**Set problem A:** Return the portion of the passage on Romanian mobile internet service from "Telekom Romania provides" to "their 5G infrastructure." verbatim.

**Passage given:**
..........

DIGI (formerly known as RCS&RDS) provides 3G internet with speeds of up to 21.6 Mbit/s in the main cities and up to 7.2 Mbit/s on the main roads (on 900 and 2100 MHz frequencies). Wired internet subscribers with superior plans also receive a free 3G internet dongle and service. Since June 2014, an agreement with Vodafone allows the users of DIGI services to do national roaming for both voice and data, using the infrastructure of Vodafone in places where DIGI does not have coverage. On 20 August 2015, DIGI announced that they acquired a LTE license that was previously owned by 2K Telekom Romania SRL. With no specific launched date, DIGI promised that its 4G services will be available in the largest 25 cities across the country until the end of the year, with the first 12 cities access in September. The license acquired is for Band38 - LTE; TDD-LTE on 2600 MHz with a maximum download speed of 150 Mbit/s.
Telekom Romania provides 3G internet with speeds of up to 43.2 Mbit/s in urban areas on 2100 MHz and EDGE in rural areas on 900 MHz. Since 2013 they introduced 4G with speeds up to 150 Mbit/s. In 2019, one day after Vodafone, DIGI announced their 5G infrastructure.

..........

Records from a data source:
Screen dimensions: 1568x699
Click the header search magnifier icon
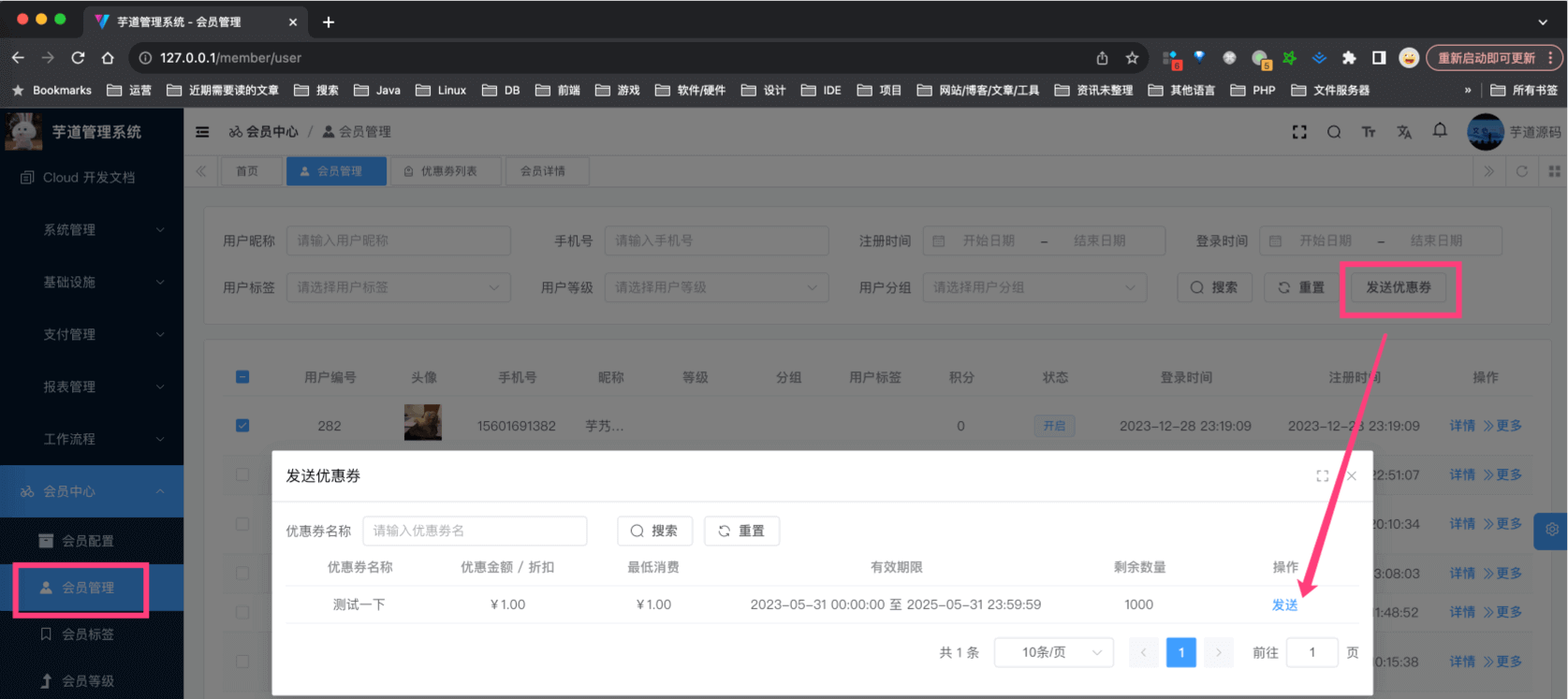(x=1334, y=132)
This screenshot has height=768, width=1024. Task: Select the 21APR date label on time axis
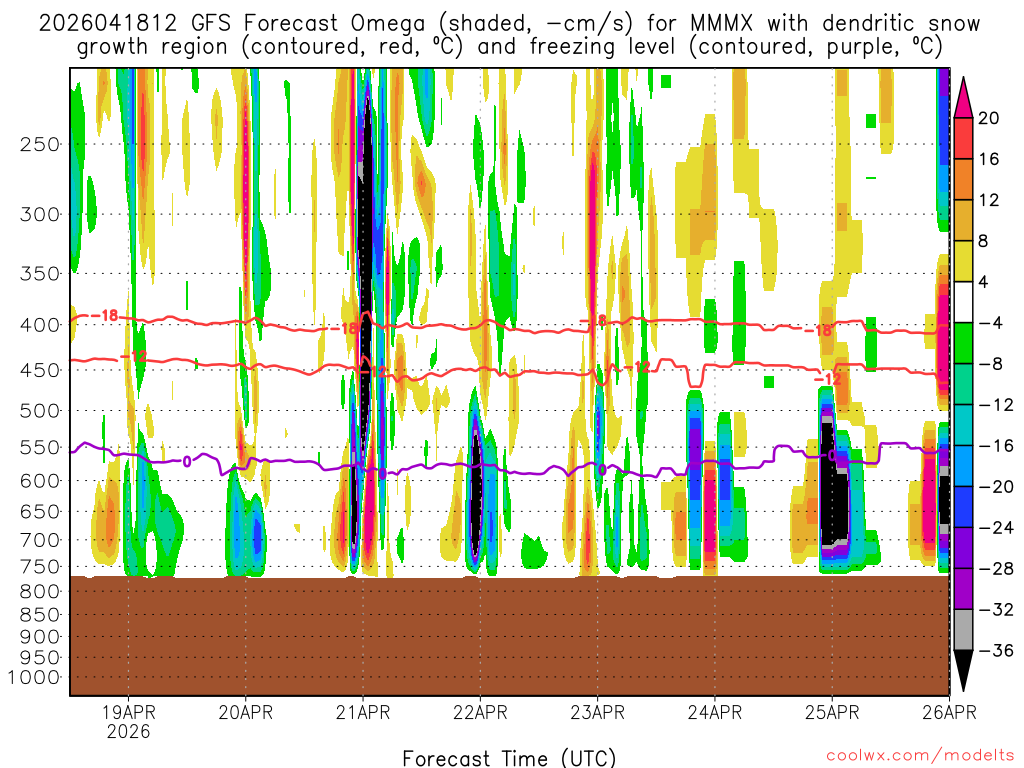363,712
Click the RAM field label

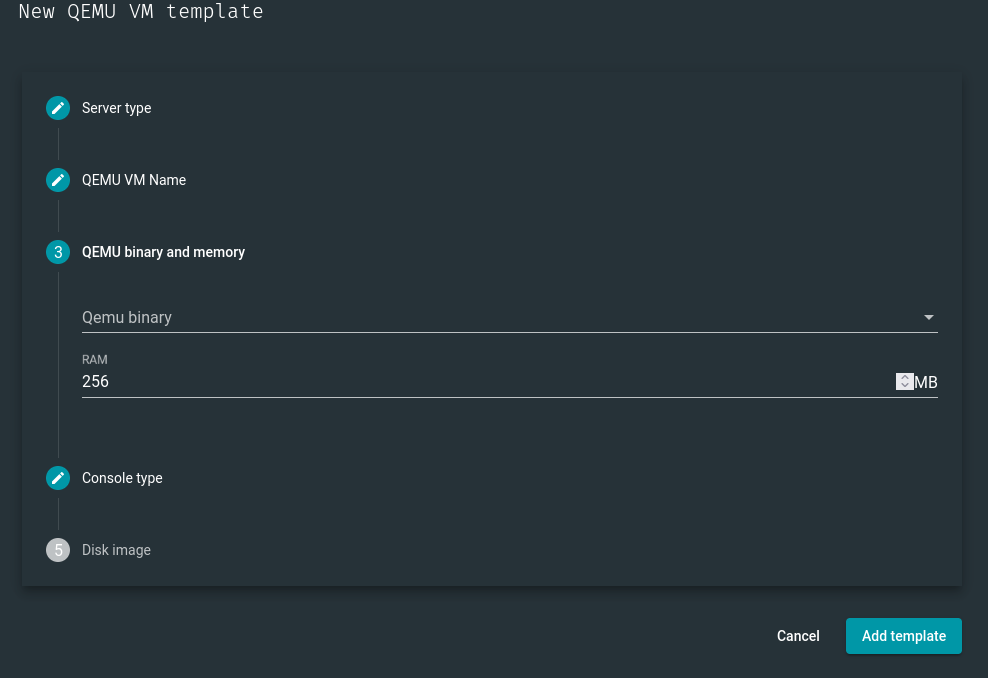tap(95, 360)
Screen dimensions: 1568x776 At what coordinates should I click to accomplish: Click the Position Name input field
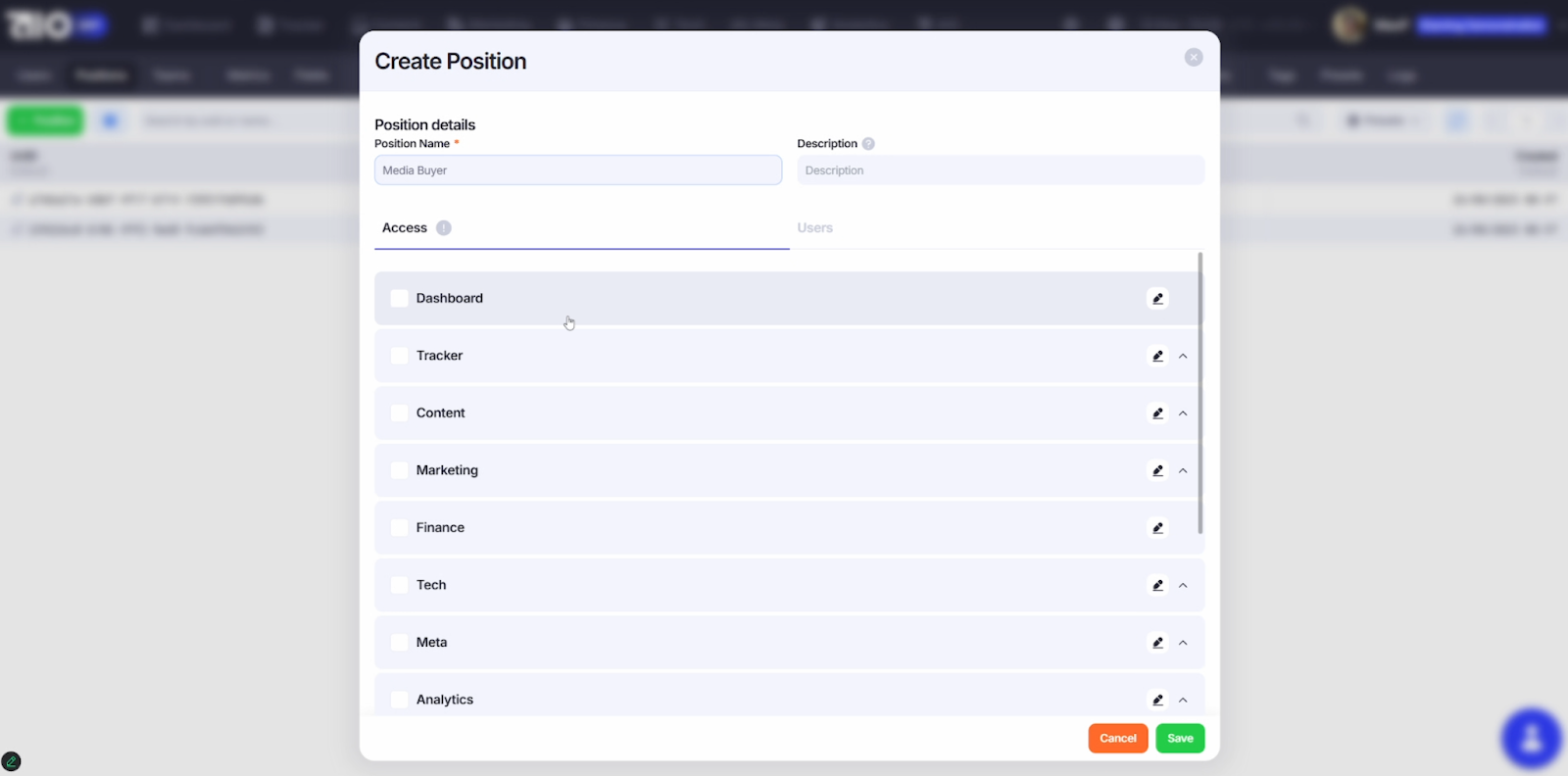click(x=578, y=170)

..........

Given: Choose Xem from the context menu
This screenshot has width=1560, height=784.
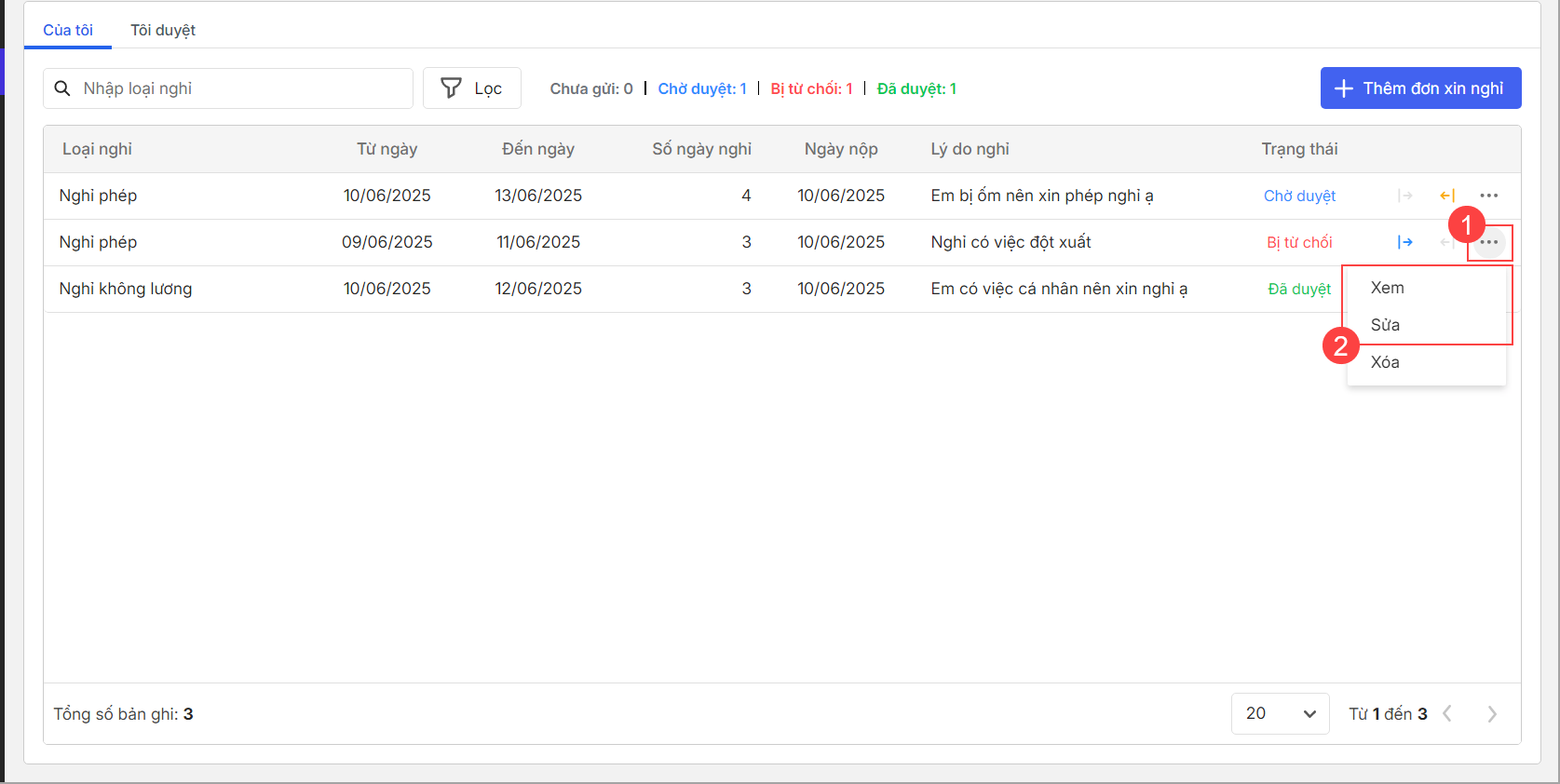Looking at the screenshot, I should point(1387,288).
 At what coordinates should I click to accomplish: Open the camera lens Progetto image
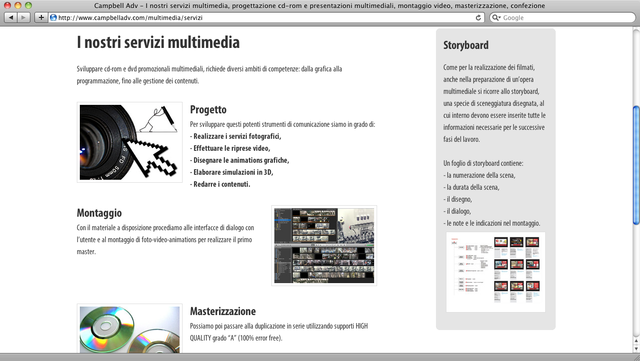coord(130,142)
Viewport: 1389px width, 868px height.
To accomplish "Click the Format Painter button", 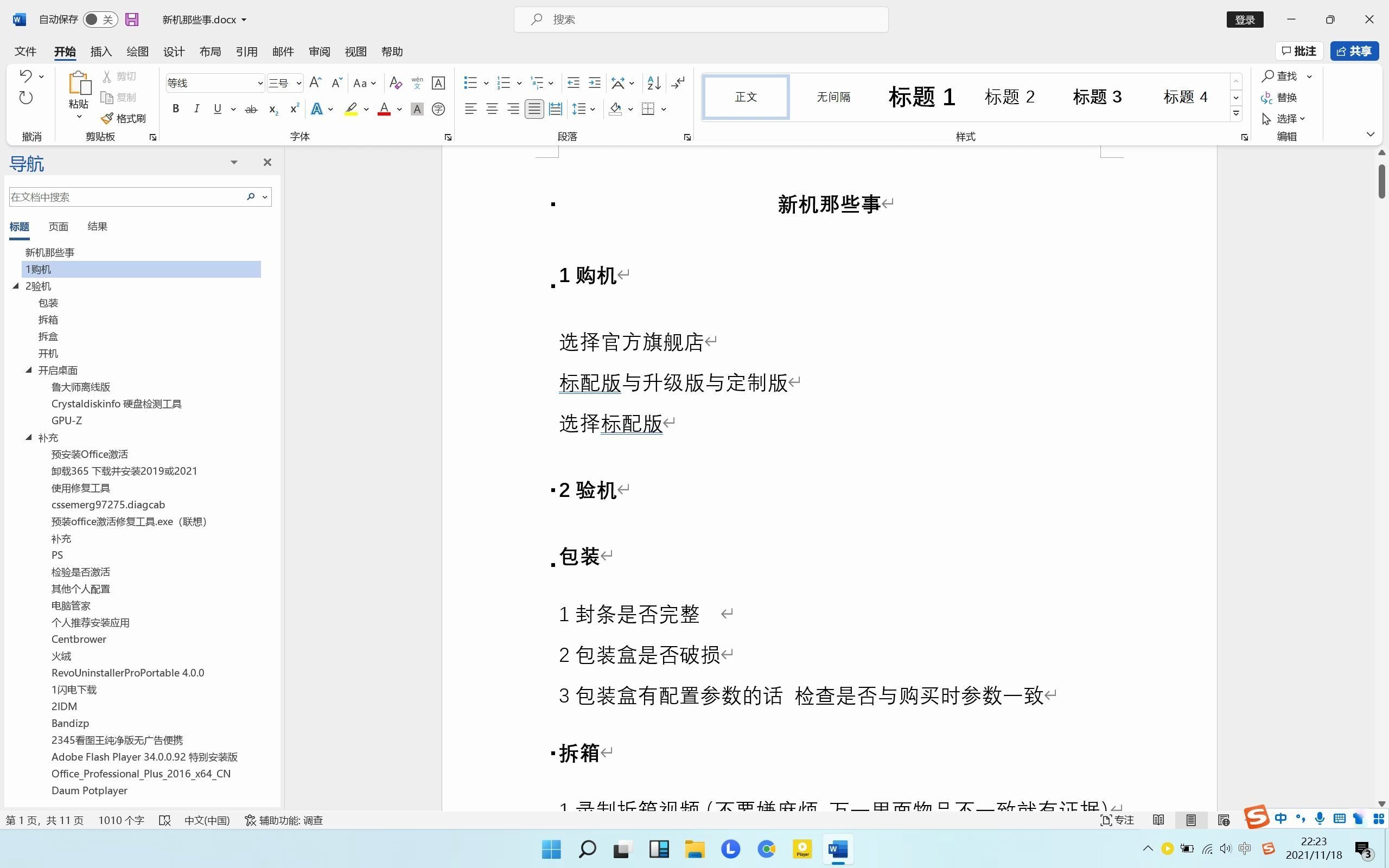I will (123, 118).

..........

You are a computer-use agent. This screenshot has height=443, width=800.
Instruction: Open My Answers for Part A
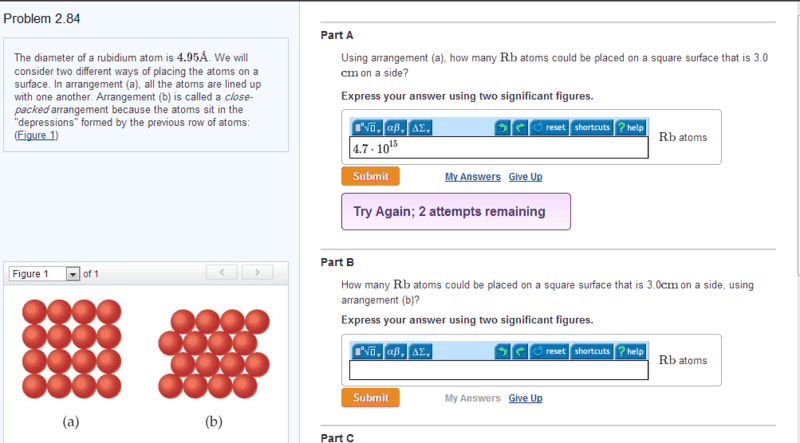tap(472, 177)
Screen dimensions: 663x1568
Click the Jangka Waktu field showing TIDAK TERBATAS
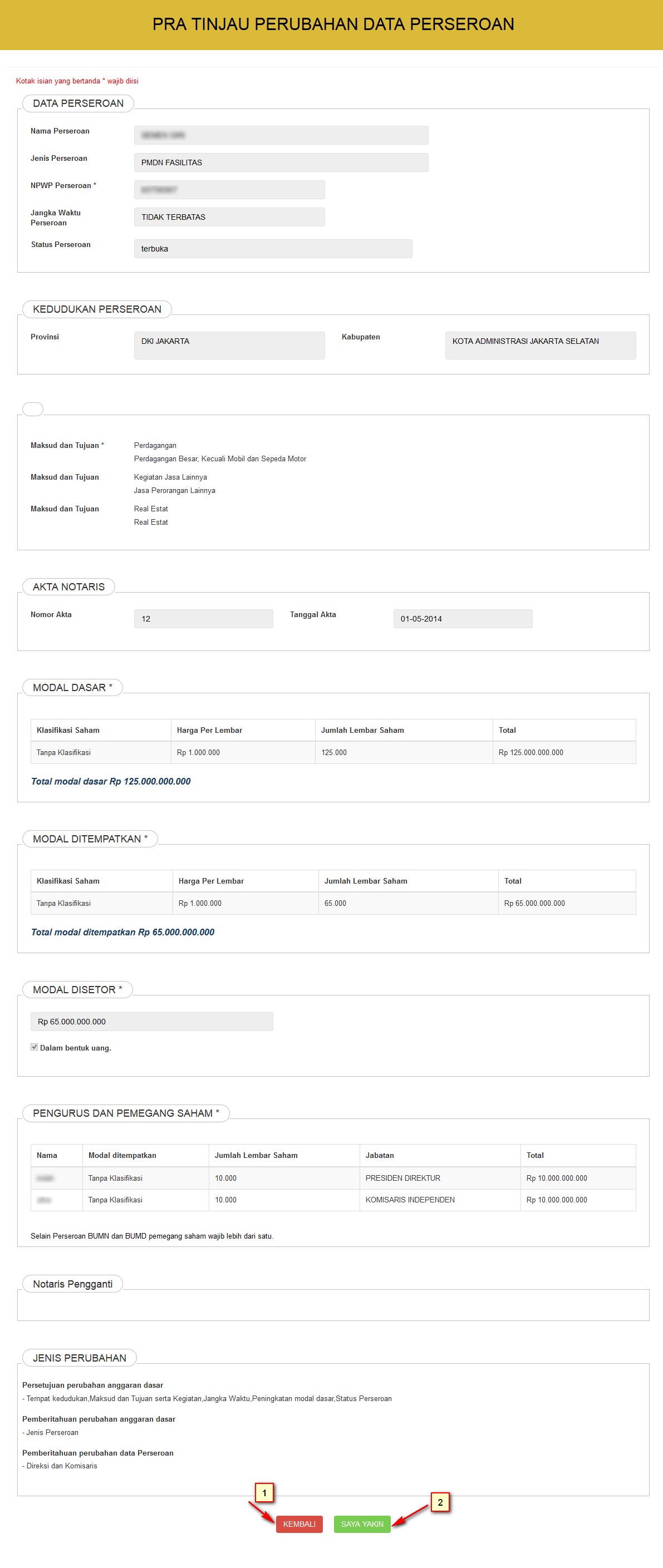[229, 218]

..........

**Set problem B:** Resize the listing from the line with "Screen dimensions: 1568x776" to the line with "click(x=578, y=170)", inclusive. Reproduce those lines alone, requests included, and multiply only the coordinates in the answers by 0.7, rounding to whole numbers with halves rounded up. Omit the pictures from your answer.

**Exercise output A:**
Telekom Romania provides 3G internet with speeds of up to 43.2 Mbit/s in urban areas on 2100 MHz and EDGE in rural areas on 900 MHz. Since 2013 they introduced 4G with speeds up to 150 Mbit/s. In 2019, one day after Vodafone, DIGI announced their 5G infrastructure.

**Exercise output B:**
Screen dimensions: 1568x776 At what coordinates should I click to accomplish: Click the Position Name input field
click(x=405, y=119)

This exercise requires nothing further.